GM Gets Ready for Fuel Cell Mass Production

December 23, 2010 | By Hydro Kevin Kantola | Filed in: Fuel Cells.

In the year 2015 General Motors has stated that it plans to rollout several thousand fuel cell vehicles to showrooms in several different countries. Today, GM is taking a step in that direction.

General Motors is now working on their next generation of fuel cell based upon the current HydroGen4 model. GM hopes to produce this fuel cell with less than 30g of platinum (combining it with nickel alloy nanoparticles), slash the costs of producing the expensive component by 75-percent and triple its lifetime.

Project Driveway is still in progress (and can be found on Facebook) where GM allows drivers to “borrow” one of their 100 FCVs for a couple months to try them out and provide real life data to the engineers.

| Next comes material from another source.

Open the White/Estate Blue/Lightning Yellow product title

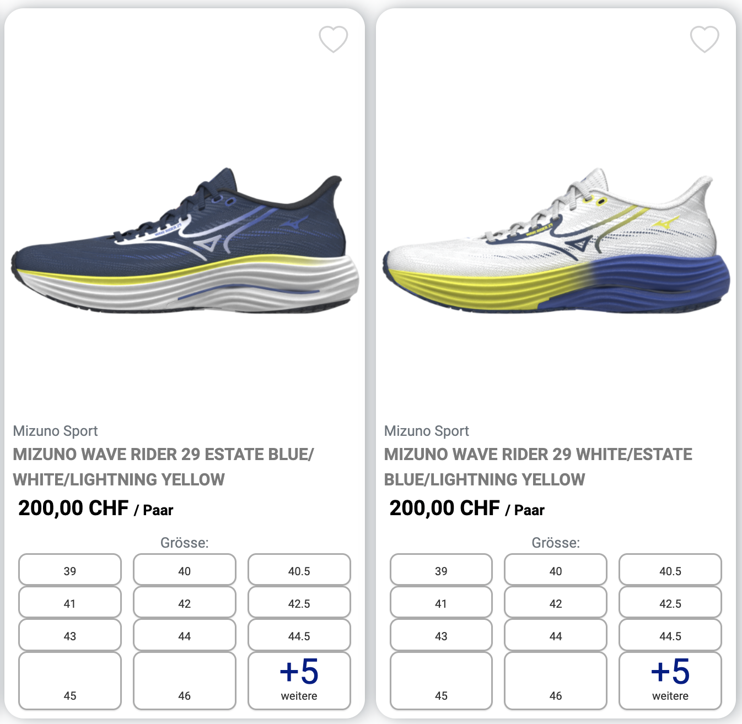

According to GM’s Dr Rittmar von Helmolt, “The best method is to bring the technology together with an existing model so that we don’t have to develop the car as well and we can produce it on the same production line as ordinary cars.”

One aspect that GM also has to work on is the range of the vehicle. Right now the Chevy Equinox Fuel Cell has a range of around 200 miles. With Toyota and Hyundai SUV FCV’s having a range of 400 – 500 miles, General Motors will need to up the overall range of the vehicle to be competitive in the marketplace.

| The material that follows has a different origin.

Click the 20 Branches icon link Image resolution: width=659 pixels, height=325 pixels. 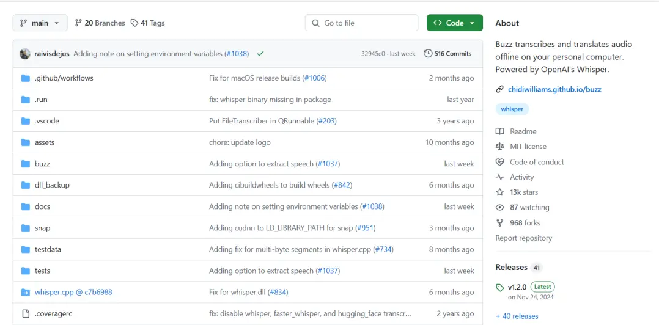coord(78,23)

But once they do this and by bringing down the cost of the fuel cell, extending its lifetime and using a familiar assembly line process to produce the vehicles, GM will be ready for the 2015 rollout of the hydrogen car revolution that will disrupt our lives, our economy and our environment in a good way.


3 comments on “GM Gets Ready for Fuel Cell Mass Production

  1. I am a G.M. auto tech and have been studying Fuel cell tech for some time.I have been dismissed as an idiot and insane for believing that fuel cell vehicles will ever make to market.I am rarely able to find anyone that even has any knowledge of the subject.The people in the business cannot comprehend a car without a gas engine or transmission.G.M. has already closed 2 transmission plants and converted 1 to an electric motor manufacturing plant and the other to a battery manufacturing plant.All of these people that are telling me that it will never happen have never even read anything on the subject.So really who isn’t dealing with reality.I am already several years ahead of my competition.I am not going to argue with them anymore,but can’t wait to tell them” I told you so”.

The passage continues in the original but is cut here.